The notions of visibility and observability have been central to my thinking for some time now. The evidence is clear that dealing with complex problems and thinking requires a certain amount of corresponding complexity and mess in our working environments. To those whose focus is on stability and operational control, mess, of course, is disturbing. So disturbing that we ridicule those who deviate from the presumed ideal. We do so at a greater organizational cost than we realize, however, when we ignore the complexity in the environment that is driving the mess.

I introduced the following simple map to suggest just how unavoidably messy the real world of knowledge work can be. The x-axis maps the inherent structure of the knowledge “stuff” we encounter; the y-axis maps the degree to which knowledge stuff is individual or social. It didn’t take long to identify a multitude of items and objects that you might routinely encounter as you go about your work.

KnowledgeStuffMap-2010-10-19-1045

It’s tempting to simplify this reality in some way. Many years ago P&G was famed for teaching its managers to distill their arguments into one-page memos. Too many consultants and speakers opt to squeeze all of their output into slideuments; which merely transfers the problem somewhere else. Senior executives rely on staffs to filter the stream at the risk of filtering out the essential insight or data point that truly informs.
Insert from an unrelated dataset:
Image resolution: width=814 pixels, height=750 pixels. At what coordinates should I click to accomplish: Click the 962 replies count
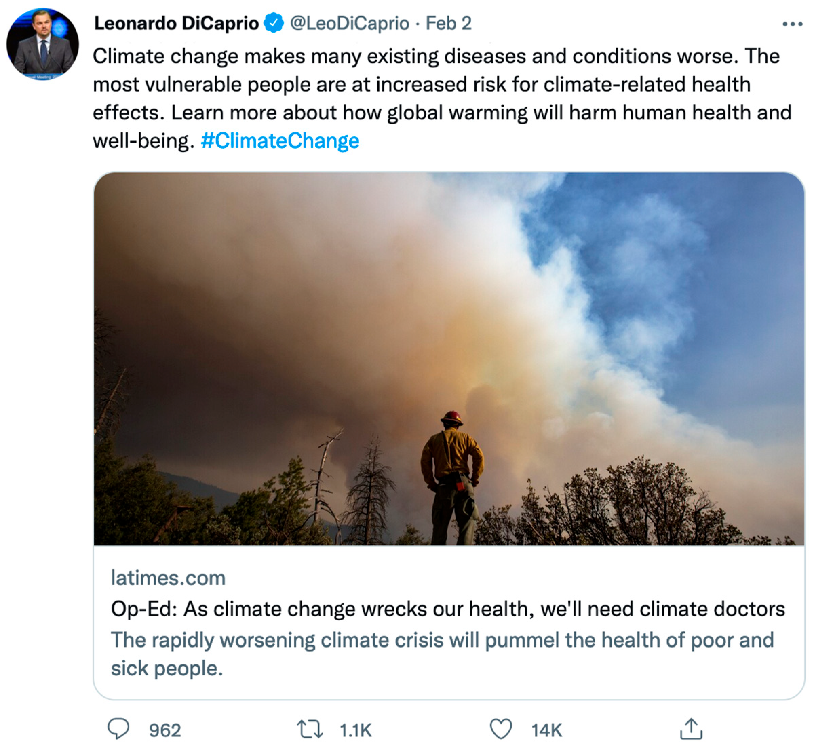pyautogui.click(x=165, y=731)
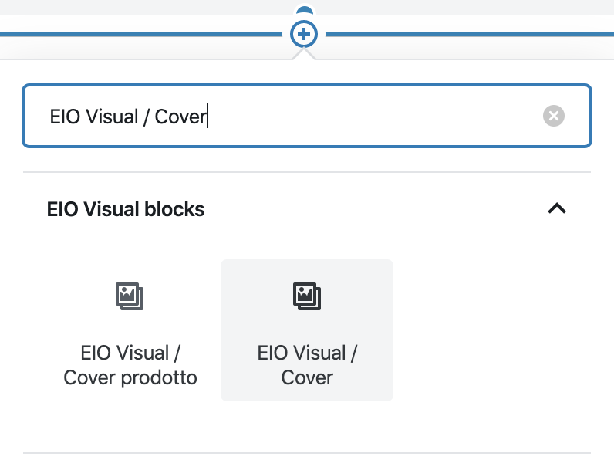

The strategy I prefer is to accept the fundamental messiness and seek ways to tame it enough to make it manageable. Part of that relies on exploiting the natural pattern-seeking, pattern-matching capabilities of the human mind. Part relies on enlisting the pattern management capabilities of the other human minds in the system to supplement your own capacity. Both of which also need to be tempered by appreciation for the limits of those same capabilities.

Taming the mess breaks into three layers of practices:

  1. Hygiene. The proliferation of objects in a physical office offer a host of clues about their contents and relative importance; size, shape, color, location on a shelf or desktop, position in a stack, etc. In a digital environment you need to provide the equivalent of those clues explicitly and consciously. Seemingly mundane decisions about the file names you choose, for example, can make large differences when you are later scanning through a page of search results. Most of today’s systems provide little real assistance in this arena; you and your teams need to develop their own standards for naming files, managing versions, and other details of the knowledge stuff they work with.
  2. Metadata. i wish there were a more homespun term for this layer. One of the central tricks to taming the flood of data and information that constitute your digital world is to add more data to the flood. The ability to tag the items you create or encounter with labels that are meaningful to you greatly leverages the other tools at your disposal. Merge those tags with the tags of those in your social network and you shorten the path to finding what you are searching for still further, either on your own or through your network’s help.
  3. Context. One of the least appreciated aspects of messiness in the physical world is the context it provides. There’s a story attached to each pile and object; a story that can be triggered by its context. The power of this context is why students do better on tests when they take them in the same classroom they took the course in than in a random room. A filename in a directory listing or a document displayed on  a monitor lack this ready context and are poorer for it. The alternative is to become more mindful of the importance of context and make an effort to capture it explicitly and contemporaneously. This is rationale behind such notions as narrating your work, and developing a digital portfolio.

There is a payoff to all of this for both individuals doing knowledge work and the organizations they contribute to. Once again Peter Drucker said it first; “the most valuable asset of a 21st century institution will be its knowledge workers and their productivity.”  Economic growth in this century depends on our ability to improve knowledge work productivity; until you can see it, you can’t improve it.